Speaker: Alexander (Sandy) MacDonald, Deputy Assistant Administrator for Laboratories and Cooperative Institutes and Director, Earth System Research Laboratory, National Oceanic and Atmospheric Administration
Date: Wednesday, February 1, 2012
Place: Hager Auditorium, Museum of the Rockies
Time: 7 p.m.
Title: Feasibility of a Predominant Wind and Solar Energy System in the United States
Sponsoring department: Earth Sciences
Summary: There are several compelling reasons why the US should reduce its dependence on fossil fuels, and decrease the release of carbon dioxide into the atmosphere. A study was done to determine the characteristics of large-scale wind and solar energy generation for the US 48 states. The study used advanced techniques to determine how well a predominant wind and solar energy system would work, how much it could reduce US dependence on fossil fuels, and how much such a system would reduce release of greenhouse gases.
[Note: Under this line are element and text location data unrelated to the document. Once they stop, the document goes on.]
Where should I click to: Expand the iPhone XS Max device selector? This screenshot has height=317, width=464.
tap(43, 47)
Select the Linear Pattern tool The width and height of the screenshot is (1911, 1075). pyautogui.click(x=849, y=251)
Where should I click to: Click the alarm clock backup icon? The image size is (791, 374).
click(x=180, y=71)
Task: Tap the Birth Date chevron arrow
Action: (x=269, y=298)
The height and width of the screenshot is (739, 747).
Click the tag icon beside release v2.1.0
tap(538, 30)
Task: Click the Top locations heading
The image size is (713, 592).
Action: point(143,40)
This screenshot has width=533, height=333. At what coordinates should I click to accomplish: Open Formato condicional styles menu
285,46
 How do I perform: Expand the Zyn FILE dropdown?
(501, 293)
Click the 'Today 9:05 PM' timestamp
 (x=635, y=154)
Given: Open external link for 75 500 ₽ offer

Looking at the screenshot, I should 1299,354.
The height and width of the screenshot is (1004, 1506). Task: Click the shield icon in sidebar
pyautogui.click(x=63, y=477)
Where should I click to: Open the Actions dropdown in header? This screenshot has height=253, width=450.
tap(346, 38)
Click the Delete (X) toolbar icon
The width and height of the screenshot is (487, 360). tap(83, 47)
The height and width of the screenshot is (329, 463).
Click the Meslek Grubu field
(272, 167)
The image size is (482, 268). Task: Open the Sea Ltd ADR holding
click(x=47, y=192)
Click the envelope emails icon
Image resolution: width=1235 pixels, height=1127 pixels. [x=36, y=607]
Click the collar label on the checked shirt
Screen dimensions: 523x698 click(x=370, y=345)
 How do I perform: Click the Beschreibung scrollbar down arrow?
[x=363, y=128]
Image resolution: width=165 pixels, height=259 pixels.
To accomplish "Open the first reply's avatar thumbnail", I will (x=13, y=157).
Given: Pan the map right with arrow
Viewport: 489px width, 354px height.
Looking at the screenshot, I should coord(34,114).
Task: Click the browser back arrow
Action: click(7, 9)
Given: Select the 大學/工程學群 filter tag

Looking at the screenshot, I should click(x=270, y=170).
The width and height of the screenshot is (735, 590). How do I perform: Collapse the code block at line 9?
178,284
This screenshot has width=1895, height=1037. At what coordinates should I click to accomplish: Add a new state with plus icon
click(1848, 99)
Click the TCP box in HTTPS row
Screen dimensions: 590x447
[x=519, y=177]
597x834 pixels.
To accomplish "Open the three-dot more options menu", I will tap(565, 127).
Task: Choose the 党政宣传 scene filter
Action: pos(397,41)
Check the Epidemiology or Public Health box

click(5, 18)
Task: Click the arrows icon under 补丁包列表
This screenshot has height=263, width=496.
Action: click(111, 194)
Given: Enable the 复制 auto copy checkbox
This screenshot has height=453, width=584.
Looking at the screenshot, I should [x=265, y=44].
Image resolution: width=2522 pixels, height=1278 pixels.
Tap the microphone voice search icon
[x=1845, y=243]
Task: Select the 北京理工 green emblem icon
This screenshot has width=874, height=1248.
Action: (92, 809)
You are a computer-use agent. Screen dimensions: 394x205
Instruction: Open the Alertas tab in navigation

The hypothetical system used existing natural gas power plants as a backup when wind and solar fall short of national electric demand. The results showed that three geographic areas able to supply US electric demand: solar power in southern California, wind generation on the western Great Plains, and wind off the US east coast. By generation of wind and solar energy in a large diverse geographic domain, the difficulties of variability and uncertainty of wind and solar power are greatly reduced, while providing a large reduction of greenhouse gas release.
About the speaker: Dr. Alexander E. (Sandy) MacDonald directs NOAA's Earth System Research Laboratory and also serves as Deputy Assistant Administrator for Research Laboratories and Cooperative Institutes, positions he has held since they were both created in 2006. Dr. MacDonald, a meteorologist, previously led NOAA's Forecast Systems Laboratory, which is now ESRL's Global Systems Division. He is widely published in the fields of atmospheric modeling, statistics, dynamics, and meteorological systems. Dr. MacDonald has received numerous awards, including three Presidential Rank Awards and a Gold Medal. He also holds the patent for Science on a Sphere™, a luminous, animated globe installed in museums around the world to educate the public about Earth and other planets. Dr. MacDonald earned a Ph.D. and M.S. in Meteorology from the University of Utah, and is a former Air Force officer.